May there exist an integral domain $R$, with fraction field $K$, that fulfills the following condition:
there exists $x\in K$, $x\not \in R$ and a maximal ideal $\frak m$ of $R{[}x{]}$, such that $\frak m$ does not contain $x-a$ for any $a\in R$ ?

Motivation : I am trying to prove a difficult result. A way to obtain it would be to show that if $\varphi$ is an epimorphism of an integral domain $R$ into a field $F$, then the residual field of every place $\tilde \varphi$ extending $\varphi$ to the fraction field of $R$, with finite values into an algebraic closure of $F$, is equal to $F$. I have some doubts that such a miracle does occur; but this problem is not available in the literature.
Now, if the answer of the asked question is negative, then we are done, taking the restriction of $\tilde\varphi$ to $R{[}x{]}$ in the (allegedly) absurd supposition that such an extension of $\varphi$ exist.

2. Feb 12, 2015

### mathwonk

what are you trying to prove?

3. Feb 13, 2015

### coquelicot

Hello mathwonk,

I am extending the ramification theory of Dedekind domains and valuation rings to a general setting: let $A$ be an integrally closed domain, $K$ its field of fractions, $L$ a Galois extension of $K$, finite or infinite, and $B$ the integral closure of $A$ in $L$. Assume that $p$ is a maximal ideal of $A$, and $P$ is a maximal ideal of $B$ above $A$.
Denote $F_A = A/p$ and $F_B = B/P$, so $F_B/F_A$ is a normal field extension.
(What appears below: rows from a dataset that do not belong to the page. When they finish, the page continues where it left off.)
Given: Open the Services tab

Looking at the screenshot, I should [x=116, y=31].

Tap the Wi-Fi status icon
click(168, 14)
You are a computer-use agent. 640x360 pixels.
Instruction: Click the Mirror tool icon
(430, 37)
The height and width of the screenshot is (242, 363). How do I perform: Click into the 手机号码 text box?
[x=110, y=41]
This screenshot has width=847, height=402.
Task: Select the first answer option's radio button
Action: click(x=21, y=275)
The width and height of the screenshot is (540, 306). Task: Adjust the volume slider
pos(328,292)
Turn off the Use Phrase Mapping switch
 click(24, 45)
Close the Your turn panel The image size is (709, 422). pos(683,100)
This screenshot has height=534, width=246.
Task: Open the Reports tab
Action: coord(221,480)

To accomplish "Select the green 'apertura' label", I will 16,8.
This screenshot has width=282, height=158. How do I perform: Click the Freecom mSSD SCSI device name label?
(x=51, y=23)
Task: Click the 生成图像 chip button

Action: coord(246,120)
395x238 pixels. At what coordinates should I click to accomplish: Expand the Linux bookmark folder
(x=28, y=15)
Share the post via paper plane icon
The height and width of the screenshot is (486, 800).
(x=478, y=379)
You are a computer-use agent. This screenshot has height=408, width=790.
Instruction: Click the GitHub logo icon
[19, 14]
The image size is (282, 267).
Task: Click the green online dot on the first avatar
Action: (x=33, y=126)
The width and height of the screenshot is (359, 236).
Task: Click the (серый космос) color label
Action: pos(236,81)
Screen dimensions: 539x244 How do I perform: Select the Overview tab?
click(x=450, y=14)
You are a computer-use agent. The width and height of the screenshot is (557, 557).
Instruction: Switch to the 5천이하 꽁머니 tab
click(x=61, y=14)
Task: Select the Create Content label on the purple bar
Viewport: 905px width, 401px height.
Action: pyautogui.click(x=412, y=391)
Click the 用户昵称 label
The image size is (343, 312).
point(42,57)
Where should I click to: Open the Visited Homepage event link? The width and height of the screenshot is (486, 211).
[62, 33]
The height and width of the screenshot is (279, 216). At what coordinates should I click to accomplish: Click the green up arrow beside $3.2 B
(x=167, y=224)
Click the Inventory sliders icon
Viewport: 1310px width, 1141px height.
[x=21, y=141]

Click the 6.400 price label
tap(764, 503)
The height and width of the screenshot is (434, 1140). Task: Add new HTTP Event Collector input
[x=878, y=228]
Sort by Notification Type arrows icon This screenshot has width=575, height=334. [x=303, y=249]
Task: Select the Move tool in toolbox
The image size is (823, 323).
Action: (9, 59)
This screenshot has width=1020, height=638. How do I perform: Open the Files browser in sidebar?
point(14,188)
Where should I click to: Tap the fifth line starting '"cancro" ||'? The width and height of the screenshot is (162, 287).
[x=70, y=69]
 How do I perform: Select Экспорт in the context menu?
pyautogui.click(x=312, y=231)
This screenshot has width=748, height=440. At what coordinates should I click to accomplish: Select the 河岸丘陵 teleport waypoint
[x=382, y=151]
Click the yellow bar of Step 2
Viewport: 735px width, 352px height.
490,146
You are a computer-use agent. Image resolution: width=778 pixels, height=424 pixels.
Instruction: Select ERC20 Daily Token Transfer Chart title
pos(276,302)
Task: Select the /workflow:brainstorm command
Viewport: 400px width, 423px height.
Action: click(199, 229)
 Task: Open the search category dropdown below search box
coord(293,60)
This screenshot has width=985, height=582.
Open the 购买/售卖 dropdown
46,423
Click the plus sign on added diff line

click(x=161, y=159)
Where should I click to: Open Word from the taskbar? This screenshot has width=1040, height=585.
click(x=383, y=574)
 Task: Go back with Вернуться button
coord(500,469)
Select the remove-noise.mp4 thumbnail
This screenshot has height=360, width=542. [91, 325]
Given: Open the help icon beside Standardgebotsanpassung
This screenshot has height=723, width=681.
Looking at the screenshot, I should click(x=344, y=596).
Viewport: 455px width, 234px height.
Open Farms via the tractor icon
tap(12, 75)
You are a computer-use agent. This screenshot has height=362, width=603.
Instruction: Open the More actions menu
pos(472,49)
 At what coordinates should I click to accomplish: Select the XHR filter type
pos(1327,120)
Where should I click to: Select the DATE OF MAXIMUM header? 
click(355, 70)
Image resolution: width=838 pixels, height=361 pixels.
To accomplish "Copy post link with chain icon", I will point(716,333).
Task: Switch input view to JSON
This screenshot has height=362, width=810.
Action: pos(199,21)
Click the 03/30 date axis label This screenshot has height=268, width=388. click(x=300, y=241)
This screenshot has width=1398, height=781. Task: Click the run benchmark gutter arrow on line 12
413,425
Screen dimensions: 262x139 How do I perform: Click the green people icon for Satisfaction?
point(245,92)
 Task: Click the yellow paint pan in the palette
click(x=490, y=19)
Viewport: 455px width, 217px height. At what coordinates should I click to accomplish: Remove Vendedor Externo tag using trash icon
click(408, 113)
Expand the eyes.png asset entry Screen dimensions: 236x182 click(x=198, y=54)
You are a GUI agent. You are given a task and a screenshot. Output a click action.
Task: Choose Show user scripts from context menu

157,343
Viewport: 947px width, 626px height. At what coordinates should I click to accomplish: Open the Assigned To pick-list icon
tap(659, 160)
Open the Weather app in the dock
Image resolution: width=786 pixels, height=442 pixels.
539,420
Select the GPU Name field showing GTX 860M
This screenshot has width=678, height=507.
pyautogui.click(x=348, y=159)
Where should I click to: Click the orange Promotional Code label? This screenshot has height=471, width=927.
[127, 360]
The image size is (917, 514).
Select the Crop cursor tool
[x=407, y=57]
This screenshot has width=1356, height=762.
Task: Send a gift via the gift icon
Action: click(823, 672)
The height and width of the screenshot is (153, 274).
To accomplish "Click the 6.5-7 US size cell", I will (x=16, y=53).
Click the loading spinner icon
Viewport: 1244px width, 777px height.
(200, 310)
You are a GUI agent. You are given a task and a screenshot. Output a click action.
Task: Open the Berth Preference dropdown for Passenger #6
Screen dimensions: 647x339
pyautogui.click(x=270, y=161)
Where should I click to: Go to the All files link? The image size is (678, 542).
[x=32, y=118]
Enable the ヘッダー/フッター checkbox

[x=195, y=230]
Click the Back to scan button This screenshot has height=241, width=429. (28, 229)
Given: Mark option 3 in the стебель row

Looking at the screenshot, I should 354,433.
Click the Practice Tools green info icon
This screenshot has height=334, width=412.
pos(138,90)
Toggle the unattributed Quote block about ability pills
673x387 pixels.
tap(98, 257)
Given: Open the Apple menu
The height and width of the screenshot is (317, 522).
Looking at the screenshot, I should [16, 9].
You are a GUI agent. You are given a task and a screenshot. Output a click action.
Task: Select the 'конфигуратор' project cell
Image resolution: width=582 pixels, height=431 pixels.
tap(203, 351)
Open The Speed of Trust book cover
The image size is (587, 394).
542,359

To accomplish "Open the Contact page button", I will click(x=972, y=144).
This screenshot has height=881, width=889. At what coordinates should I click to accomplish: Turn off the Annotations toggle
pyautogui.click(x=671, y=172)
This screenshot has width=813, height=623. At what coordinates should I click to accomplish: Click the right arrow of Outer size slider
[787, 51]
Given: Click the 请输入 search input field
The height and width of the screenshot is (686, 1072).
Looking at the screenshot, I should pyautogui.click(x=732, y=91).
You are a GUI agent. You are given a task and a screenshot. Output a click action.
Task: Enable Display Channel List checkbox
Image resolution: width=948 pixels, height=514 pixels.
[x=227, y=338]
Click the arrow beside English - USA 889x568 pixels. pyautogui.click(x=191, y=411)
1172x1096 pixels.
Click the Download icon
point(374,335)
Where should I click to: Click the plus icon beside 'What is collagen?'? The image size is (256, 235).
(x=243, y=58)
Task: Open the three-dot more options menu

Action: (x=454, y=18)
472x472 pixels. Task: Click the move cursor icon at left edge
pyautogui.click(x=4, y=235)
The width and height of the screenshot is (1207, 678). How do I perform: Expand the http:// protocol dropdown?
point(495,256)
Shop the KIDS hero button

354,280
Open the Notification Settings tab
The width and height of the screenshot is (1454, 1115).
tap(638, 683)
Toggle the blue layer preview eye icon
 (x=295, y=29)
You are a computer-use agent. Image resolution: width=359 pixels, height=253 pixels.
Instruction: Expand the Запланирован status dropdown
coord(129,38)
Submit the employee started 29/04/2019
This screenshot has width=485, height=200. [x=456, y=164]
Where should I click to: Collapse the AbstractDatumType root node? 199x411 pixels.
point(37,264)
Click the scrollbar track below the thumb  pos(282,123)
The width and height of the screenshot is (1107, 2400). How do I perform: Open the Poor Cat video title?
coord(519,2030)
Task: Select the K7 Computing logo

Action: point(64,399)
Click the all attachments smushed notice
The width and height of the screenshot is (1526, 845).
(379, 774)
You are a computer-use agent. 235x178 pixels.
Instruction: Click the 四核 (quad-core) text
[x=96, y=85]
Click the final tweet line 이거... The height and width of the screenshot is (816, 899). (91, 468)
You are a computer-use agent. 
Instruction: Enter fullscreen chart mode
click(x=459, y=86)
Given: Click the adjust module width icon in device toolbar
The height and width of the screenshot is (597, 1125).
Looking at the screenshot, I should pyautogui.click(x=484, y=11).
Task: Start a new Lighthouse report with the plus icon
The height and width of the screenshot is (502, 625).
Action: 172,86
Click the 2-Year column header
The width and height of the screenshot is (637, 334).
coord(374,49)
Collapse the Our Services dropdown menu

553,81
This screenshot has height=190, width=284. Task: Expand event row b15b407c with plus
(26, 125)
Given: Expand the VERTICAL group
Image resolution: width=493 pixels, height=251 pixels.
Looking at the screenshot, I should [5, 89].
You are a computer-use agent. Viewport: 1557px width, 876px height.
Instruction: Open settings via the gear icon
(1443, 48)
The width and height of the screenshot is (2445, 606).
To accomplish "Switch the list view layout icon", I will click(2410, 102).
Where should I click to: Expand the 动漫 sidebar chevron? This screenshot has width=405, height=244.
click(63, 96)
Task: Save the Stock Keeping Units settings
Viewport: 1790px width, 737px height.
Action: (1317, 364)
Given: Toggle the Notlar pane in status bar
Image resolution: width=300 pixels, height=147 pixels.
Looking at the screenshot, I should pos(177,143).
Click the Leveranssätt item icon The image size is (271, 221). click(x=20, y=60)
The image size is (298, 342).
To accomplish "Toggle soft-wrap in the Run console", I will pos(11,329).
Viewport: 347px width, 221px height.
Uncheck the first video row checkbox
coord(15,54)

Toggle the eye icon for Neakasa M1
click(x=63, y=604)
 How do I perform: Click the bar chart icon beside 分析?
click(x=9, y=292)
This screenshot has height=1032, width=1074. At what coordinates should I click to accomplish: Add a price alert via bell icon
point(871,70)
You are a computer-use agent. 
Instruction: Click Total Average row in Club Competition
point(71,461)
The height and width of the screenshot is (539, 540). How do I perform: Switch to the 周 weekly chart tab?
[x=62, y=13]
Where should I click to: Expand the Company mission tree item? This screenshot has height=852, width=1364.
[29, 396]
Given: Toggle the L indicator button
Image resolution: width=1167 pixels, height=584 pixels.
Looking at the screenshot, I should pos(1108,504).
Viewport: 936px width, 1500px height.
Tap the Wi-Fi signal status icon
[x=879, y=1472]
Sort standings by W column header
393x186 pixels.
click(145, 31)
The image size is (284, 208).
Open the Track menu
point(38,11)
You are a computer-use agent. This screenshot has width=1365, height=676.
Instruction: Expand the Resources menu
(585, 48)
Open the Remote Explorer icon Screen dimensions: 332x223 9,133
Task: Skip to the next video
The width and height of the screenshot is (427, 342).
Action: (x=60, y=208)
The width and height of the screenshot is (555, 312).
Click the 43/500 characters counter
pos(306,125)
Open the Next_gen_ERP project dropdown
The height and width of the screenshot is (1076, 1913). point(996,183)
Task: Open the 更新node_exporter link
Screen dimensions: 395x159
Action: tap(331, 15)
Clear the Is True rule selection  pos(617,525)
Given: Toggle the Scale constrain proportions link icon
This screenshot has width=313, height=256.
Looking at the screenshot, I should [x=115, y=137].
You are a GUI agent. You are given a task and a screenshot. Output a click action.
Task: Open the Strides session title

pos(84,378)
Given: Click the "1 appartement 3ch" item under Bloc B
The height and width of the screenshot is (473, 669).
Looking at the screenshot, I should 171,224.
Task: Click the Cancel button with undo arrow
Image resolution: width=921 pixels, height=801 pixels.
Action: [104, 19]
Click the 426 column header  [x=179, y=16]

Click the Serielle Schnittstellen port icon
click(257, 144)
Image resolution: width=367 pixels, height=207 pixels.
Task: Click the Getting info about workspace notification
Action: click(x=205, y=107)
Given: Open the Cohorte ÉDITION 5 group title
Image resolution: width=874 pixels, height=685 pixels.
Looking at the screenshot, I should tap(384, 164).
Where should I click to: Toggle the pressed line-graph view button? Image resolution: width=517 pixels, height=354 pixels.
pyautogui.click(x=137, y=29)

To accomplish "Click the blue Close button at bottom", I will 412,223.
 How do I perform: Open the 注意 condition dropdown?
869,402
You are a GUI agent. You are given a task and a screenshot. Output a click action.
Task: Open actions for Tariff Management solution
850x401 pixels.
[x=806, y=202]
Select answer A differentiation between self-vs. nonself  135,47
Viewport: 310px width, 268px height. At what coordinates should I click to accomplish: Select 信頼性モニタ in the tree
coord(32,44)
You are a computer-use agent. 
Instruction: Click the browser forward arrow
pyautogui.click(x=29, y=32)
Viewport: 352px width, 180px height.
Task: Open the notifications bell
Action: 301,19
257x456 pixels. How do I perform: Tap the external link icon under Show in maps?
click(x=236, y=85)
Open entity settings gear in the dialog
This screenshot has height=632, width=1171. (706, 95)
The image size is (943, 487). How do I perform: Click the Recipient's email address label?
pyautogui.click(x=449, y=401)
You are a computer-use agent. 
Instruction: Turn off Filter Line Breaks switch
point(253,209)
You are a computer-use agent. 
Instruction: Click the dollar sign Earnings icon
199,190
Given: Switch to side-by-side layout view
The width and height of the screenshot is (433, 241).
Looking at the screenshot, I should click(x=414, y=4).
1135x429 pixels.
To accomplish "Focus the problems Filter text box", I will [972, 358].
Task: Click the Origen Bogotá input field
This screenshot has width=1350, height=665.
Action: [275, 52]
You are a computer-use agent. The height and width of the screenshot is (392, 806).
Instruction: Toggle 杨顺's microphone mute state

A great deal of definitions and results of ramification theory "passes" under this setting: Decomposition group, inertia group, theorem of surjectivity of the decomposition group to the group of automorphisms in the residual field, unramified extensions, tamely ramified extensions, group of ramification, and most of the corresponding theorems. The result is fairly nice, and implies immediately the corresponding results for Dedekind extension and valuation extensions.

I have more or less finished the task, but there remain two rather inelegant issues, and the whole work would not be serious if I leave them as is: Assuming $L/K$ finite,
1) must $F_B/F_A$ be finite ?;
2) assuming $F_B/F_A$ finite, must $[F_B:F_A]$ (the inertia degree) divide $[L:K]$ ?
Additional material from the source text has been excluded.